→ Provided entries
╔══

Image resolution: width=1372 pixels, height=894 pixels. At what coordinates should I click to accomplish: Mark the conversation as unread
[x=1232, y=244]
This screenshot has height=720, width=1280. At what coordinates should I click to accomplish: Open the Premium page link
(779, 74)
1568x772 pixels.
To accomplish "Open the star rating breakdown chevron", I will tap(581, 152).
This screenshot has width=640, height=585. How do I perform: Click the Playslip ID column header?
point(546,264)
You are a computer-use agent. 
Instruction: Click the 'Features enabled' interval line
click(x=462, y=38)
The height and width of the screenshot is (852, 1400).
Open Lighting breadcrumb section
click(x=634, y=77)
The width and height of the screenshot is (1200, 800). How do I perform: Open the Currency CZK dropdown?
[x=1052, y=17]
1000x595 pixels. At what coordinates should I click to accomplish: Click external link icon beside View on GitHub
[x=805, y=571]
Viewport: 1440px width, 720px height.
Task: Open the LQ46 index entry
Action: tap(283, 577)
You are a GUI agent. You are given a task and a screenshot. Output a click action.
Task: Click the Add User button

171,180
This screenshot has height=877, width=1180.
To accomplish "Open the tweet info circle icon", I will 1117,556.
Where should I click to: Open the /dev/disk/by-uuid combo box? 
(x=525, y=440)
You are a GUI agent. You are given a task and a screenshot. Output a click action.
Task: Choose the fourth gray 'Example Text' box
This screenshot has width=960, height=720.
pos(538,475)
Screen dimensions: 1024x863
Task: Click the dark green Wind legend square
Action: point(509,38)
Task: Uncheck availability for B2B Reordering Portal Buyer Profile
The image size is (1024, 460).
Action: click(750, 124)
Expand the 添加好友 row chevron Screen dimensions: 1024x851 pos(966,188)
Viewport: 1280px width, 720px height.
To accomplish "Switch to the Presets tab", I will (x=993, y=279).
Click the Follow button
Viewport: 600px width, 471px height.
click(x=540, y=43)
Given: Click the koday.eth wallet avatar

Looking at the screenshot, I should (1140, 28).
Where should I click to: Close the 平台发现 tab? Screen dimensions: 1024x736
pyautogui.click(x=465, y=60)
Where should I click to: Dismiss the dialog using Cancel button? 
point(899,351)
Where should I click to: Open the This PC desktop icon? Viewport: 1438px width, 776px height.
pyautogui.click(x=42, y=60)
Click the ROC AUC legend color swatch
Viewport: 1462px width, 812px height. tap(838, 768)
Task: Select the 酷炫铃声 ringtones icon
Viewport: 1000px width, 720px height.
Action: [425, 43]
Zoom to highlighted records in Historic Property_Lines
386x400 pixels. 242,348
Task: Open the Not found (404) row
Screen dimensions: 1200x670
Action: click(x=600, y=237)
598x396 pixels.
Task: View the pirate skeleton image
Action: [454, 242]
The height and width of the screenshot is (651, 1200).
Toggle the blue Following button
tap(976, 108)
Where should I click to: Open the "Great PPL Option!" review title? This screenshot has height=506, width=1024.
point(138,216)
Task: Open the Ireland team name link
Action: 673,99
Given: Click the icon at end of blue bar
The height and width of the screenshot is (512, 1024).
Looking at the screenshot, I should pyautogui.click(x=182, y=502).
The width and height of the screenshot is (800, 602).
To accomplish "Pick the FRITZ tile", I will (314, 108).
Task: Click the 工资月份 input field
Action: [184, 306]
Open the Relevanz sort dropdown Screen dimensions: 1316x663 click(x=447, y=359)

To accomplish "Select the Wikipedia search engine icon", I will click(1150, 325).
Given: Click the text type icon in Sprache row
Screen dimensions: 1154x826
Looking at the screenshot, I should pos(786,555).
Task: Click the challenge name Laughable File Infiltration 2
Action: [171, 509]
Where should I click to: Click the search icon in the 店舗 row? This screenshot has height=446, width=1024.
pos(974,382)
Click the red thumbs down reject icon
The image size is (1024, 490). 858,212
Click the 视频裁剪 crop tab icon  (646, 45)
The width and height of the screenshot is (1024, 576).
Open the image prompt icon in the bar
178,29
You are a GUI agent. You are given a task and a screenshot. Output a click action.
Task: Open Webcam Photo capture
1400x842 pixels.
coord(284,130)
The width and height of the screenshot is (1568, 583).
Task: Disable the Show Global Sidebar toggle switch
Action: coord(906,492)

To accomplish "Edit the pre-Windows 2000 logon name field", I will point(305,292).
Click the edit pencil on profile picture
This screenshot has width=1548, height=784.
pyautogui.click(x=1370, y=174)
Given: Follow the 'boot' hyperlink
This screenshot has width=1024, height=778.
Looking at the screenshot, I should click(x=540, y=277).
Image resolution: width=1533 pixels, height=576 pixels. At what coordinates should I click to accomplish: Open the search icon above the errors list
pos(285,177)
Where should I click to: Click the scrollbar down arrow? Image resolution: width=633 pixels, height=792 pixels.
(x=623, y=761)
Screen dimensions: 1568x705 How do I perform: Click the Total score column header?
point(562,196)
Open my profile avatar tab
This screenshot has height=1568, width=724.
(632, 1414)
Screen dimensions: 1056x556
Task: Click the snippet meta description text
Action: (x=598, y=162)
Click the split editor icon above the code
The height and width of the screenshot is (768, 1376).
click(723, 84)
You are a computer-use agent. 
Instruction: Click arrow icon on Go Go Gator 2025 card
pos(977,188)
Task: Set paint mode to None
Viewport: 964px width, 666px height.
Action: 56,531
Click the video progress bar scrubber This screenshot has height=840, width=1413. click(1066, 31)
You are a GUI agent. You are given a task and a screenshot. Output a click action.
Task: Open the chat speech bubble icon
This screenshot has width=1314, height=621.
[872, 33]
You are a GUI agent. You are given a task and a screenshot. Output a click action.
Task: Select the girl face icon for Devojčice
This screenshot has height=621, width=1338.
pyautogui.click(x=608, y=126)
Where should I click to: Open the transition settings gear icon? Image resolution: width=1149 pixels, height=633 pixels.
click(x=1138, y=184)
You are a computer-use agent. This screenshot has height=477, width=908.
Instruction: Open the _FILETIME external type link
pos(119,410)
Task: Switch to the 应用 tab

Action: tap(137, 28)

╚══

→ What the task requires
Nothing in the data may be left out; copy every line exactly.

→ Exercise result
Image resolution: width=1372 pixels, height=894 pixels. At what coordinates should I click to accomplish: Mark the conversation as unread
[x=1232, y=244]
This screenshot has height=720, width=1280. At what coordinates should I click to accomplish: Open the Premium page link
(779, 74)
1568x772 pixels.
To accomplish "Open the star rating breakdown chevron", I will tap(581, 152).
This screenshot has width=640, height=585. How do I perform: Click the Playslip ID column header?
point(546,264)
You are a computer-use agent. 
Instruction: Click the 'Features enabled' interval line
click(x=462, y=38)
The height and width of the screenshot is (852, 1400).
Open Lighting breadcrumb section
click(x=634, y=77)
The width and height of the screenshot is (1200, 800). How do I perform: Open the Currency CZK dropdown?
[x=1052, y=17]
1000x595 pixels. At what coordinates should I click to accomplish: Click external link icon beside View on GitHub
[x=805, y=571]
Viewport: 1440px width, 720px height.
Task: Open the LQ46 index entry
Action: tap(283, 577)
You are a GUI agent. You are given a task and a screenshot. Output a click action.
Task: Click the Add User button

171,180
This screenshot has height=877, width=1180.
To accomplish "Open the tweet info circle icon", I will 1117,556.
Where should I click to: Open the /dev/disk/by-uuid combo box? 
(x=525, y=440)
You are a GUI agent. You are given a task and a screenshot. Output a click action.
Task: Choose the fourth gray 'Example Text' box
This screenshot has width=960, height=720.
pos(538,475)
Screen dimensions: 1024x863
Task: Click the dark green Wind legend square
Action: point(509,38)
Task: Uncheck availability for B2B Reordering Portal Buyer Profile
The image size is (1024, 460).
Action: click(750, 124)
Expand the 添加好友 row chevron Screen dimensions: 1024x851 pos(966,188)
Viewport: 1280px width, 720px height.
To accomplish "Switch to the Presets tab", I will (x=993, y=279).
Click the Follow button
Viewport: 600px width, 471px height.
click(x=540, y=43)
Given: Click the koday.eth wallet avatar

Looking at the screenshot, I should (1140, 28).
Where should I click to: Close the 平台发现 tab? Screen dimensions: 1024x736
pyautogui.click(x=465, y=60)
Where should I click to: Dismiss the dialog using Cancel button? 
point(899,351)
Where should I click to: Open the This PC desktop icon? Viewport: 1438px width, 776px height.
pyautogui.click(x=42, y=60)
Click the ROC AUC legend color swatch
Viewport: 1462px width, 812px height. tap(838, 768)
Task: Select the 酷炫铃声 ringtones icon
Viewport: 1000px width, 720px height.
Action: [425, 43]
Zoom to highlighted records in Historic Property_Lines
386x400 pixels. 242,348
Task: Open the Not found (404) row
Screen dimensions: 1200x670
Action: click(x=600, y=237)
598x396 pixels.
Task: View the pirate skeleton image
Action: [454, 242]
The height and width of the screenshot is (651, 1200).
Toggle the blue Following button
tap(976, 108)
Where should I click to: Open the "Great PPL Option!" review title? This screenshot has height=506, width=1024.
point(138,216)
Task: Open the Ireland team name link
Action: 673,99
Given: Click the icon at end of blue bar
The height and width of the screenshot is (512, 1024).
Looking at the screenshot, I should pyautogui.click(x=182, y=502).
The width and height of the screenshot is (800, 602).
To accomplish "Pick the FRITZ tile", I will (314, 108).
Task: Click the 工资月份 input field
Action: [184, 306]
Open the Relevanz sort dropdown Screen dimensions: 1316x663 click(x=447, y=359)

To accomplish "Select the Wikipedia search engine icon", I will click(1150, 325).
Given: Click the text type icon in Sprache row
Screen dimensions: 1154x826
Looking at the screenshot, I should pos(786,555).
Task: Click the challenge name Laughable File Infiltration 2
Action: [171, 509]
Where should I click to: Click the search icon in the 店舗 row? This screenshot has height=446, width=1024.
pos(974,382)
Click the red thumbs down reject icon
The image size is (1024, 490). 858,212
Click the 视频裁剪 crop tab icon  (646, 45)
The width and height of the screenshot is (1024, 576).
Open the image prompt icon in the bar
178,29
You are a GUI agent. You are given a task and a screenshot. Output a click action.
Task: Open Webcam Photo capture
1400x842 pixels.
coord(284,130)
The width and height of the screenshot is (1568, 583).
Task: Disable the Show Global Sidebar toggle switch
Action: coord(906,492)

To accomplish "Edit the pre-Windows 2000 logon name field", I will point(305,292).
Click the edit pencil on profile picture
This screenshot has width=1548, height=784.
pyautogui.click(x=1370, y=174)
Given: Follow the 'boot' hyperlink
This screenshot has width=1024, height=778.
Looking at the screenshot, I should click(x=540, y=277).
Image resolution: width=1533 pixels, height=576 pixels. At what coordinates should I click to accomplish: Open the search icon above the errors list
pos(285,177)
Where should I click to: Click the scrollbar down arrow? Image resolution: width=633 pixels, height=792 pixels.
(x=623, y=761)
Screen dimensions: 1568x705 How do I perform: Click the Total score column header?
point(562,196)
Open my profile avatar tab
This screenshot has height=1568, width=724.
(632, 1414)
Screen dimensions: 1056x556
Task: Click the snippet meta description text
Action: (x=598, y=162)
Click the split editor icon above the code
The height and width of the screenshot is (768, 1376).
click(723, 84)
You are a computer-use agent. 
Instruction: Click arrow icon on Go Go Gator 2025 card
pos(977,188)
Task: Set paint mode to None
Viewport: 964px width, 666px height.
Action: 56,531
Click the video progress bar scrubber This screenshot has height=840, width=1413. click(1066, 31)
You are a GUI agent. You are given a task and a screenshot. Output a click action.
Task: Open the chat speech bubble icon
This screenshot has width=1314, height=621.
[872, 33]
You are a GUI agent. You are given a task and a screenshot. Output a click action.
Task: Select the girl face icon for Devojčice
This screenshot has height=621, width=1338.
pyautogui.click(x=608, y=126)
Where should I click to: Open the transition settings gear icon? Image resolution: width=1149 pixels, height=633 pixels.
click(x=1138, y=184)
You are a computer-use agent. This screenshot has height=477, width=908.
Instruction: Open the _FILETIME external type link
pos(119,410)
Task: Switch to the 应用 tab

Action: tap(137, 28)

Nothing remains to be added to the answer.